Project Beech involved the sale of over 2,200 non performing loans, 95% of which the banks says are in arrears of over 2 years.
The majority of the loans, which were sold to a consortium including the so-called vulture fund Cerberus for around €1 billion, were on buy to let and investment properties, but the bank said some farm loans were included.
The IFA mounted a protest outside the bank's AGM in Ballsbridge today which, for a time, involved blocking the entrance to the conference venue with a tractor.
A large group of farmers and members of the IFA marched outside the venue with posters and banners calling on the bank to reverse its decision.

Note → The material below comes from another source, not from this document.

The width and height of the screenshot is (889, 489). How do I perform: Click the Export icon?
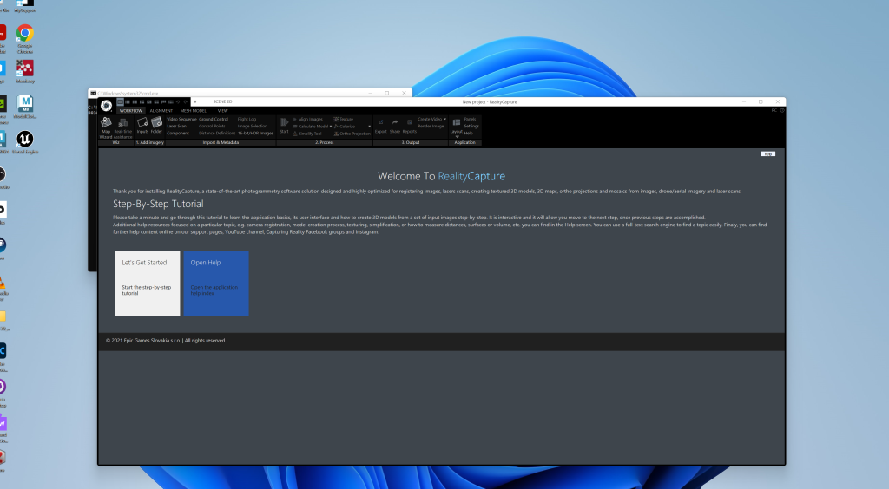(380, 126)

Martin Stapleton, Chairman of the Farm Business Committee of the IFA, said there was no consistency in the way the bank had approached the issue and accused AIB of 'superficial engagement' with those affected.
"It is completely unacceptable that they would sell the loans of farmers who've been genuinely making every effort to engage and pay.

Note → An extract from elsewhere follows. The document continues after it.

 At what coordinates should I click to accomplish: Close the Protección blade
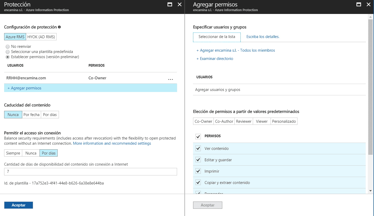click(x=180, y=5)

"It's all about giving people the opportunity to pay back a bank that has been bailed out by the people who they now won't give that opportunity to."

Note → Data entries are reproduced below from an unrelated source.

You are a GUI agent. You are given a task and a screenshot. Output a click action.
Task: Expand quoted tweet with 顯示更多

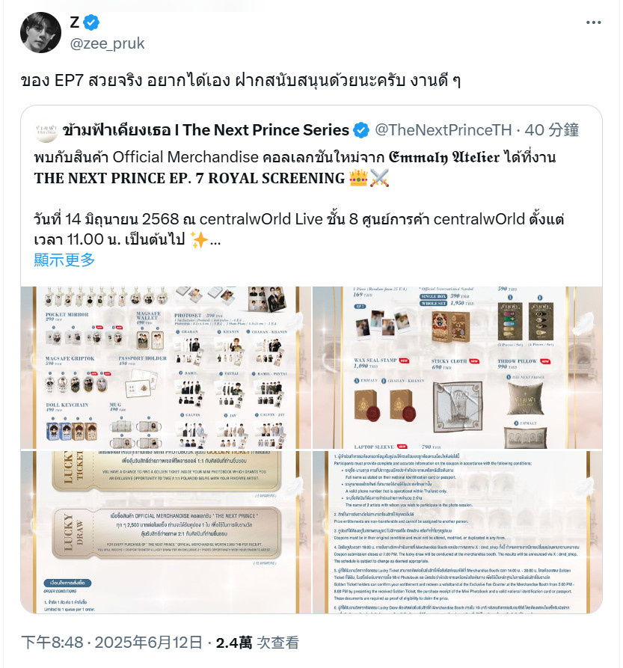pos(64,260)
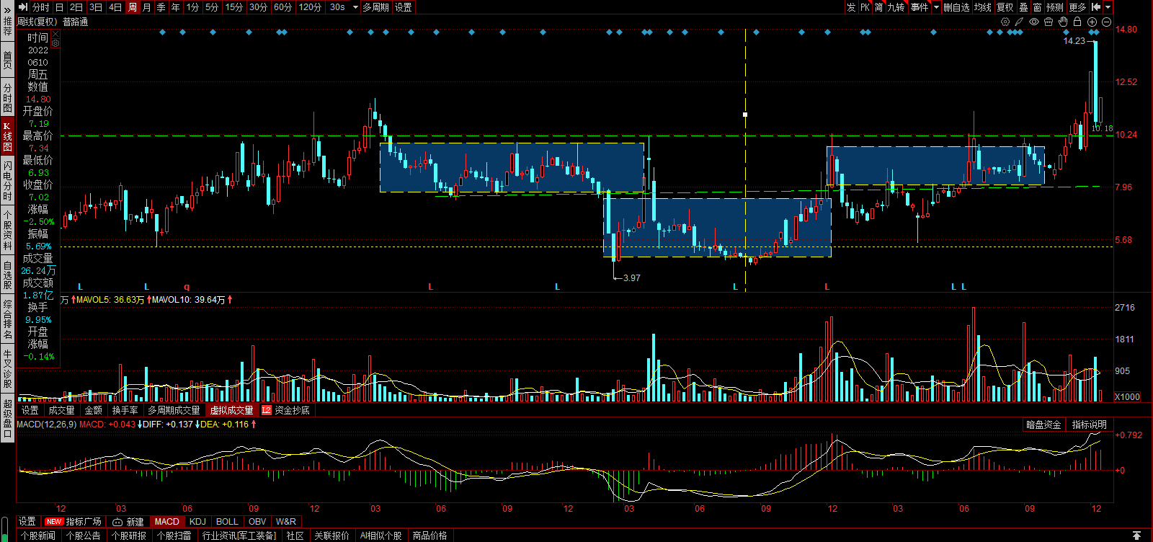Open the toolbox briefcase icon
The height and width of the screenshot is (542, 1153).
(1049, 22)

Richard Kennedy, Deputy President of the IFA said the association was not representing individuals who were refusing to pay their loans.
"This is the beginning of a campaign. We will to continue to make this point all over the country until AIB is prepared to stop the sale of loans of genuine farmers."
Speaking to media inside the AGM, AIB CEO Colin Hunt said the bank wanted to engage with customers and to have them continue banking with them.
"We have the largest array of options for dealing with issues of non-performing loans of any bank, but we have to retain the right to engage a range of options to deal with NPEs (non-performing exposures) to ensure that we're strongly positioned for the years ahead.
"We want to see engagement and conversations where we can come to agreements that lead to viable restructuring of NPEs."
On claims that the bank was refusing to engage with the farmers, Mr Hunt said AIB had over 1,500 staff out of a total of around 10,000 engaged in coming up with solutions for individuals who were having difficulties paying back their loans.
He said this amounted to a huge investment in terms of personnel.
Farmers protest inside the Ballsbridge Hotel at the AIB AGM pic.twitter.com/Ryb7oIaHot— Micheal Mac Suibhne (@MicMacSuibh) April 24, 2019
Meanwhile, the deputy chair of AIB has indicated that remuneration is an issue for the bank in the retention of staff.
In her opening comments at AGM, Catherine Woods said the restrictions on pay in state-owned banks remains a real concern for institutional investors.
She said the bank was awaiting the conclusion of a remuneration review announced by the Minister for Finance.
Minister Paschal Donohoe announced the review around the time that the state - which is a 71% shareholder in AIB - voted against proposals from the bank last year around share based remuneration.
"Our ability to retain and attract the people with the skills necessary to maximise the value of the bank for all shareholders, including the Irish taxpayer, is in part dependent on our ability to compete with the remuneration practices of other employers," Ms Woods said.
Executive pay at state owned banks is capped at €500,000.
Colin Hunt also said the bank was "comfortable with the position"’ it's in regarding 6,000 customers who believe they have been left outside the tracker redress programme.
He told the AGM that it had dealt with the cases.
The customers were given €1,650 each in recognition of the fact that they were denied a tracker in 2008 when their fixed rate period expired.
However, the bank argues they were never on tracker mortgages in the first place.
AIB said it had finished offering trackers as a product by the time the customers came off their fixed rate products.
It claimed the "prevailing tracker rate" would have been prohibitively high had it been offered as a product at the time.
Consumer advocate Brendan Burgess accused the bank of being creative in its use of language on the issue.
He said the bottom line was that these customers were entitled to a tracker rate.
Mr Burgess claimed the affected individuals were paying on average €250 per month more than they should be paying if they were on a tracker.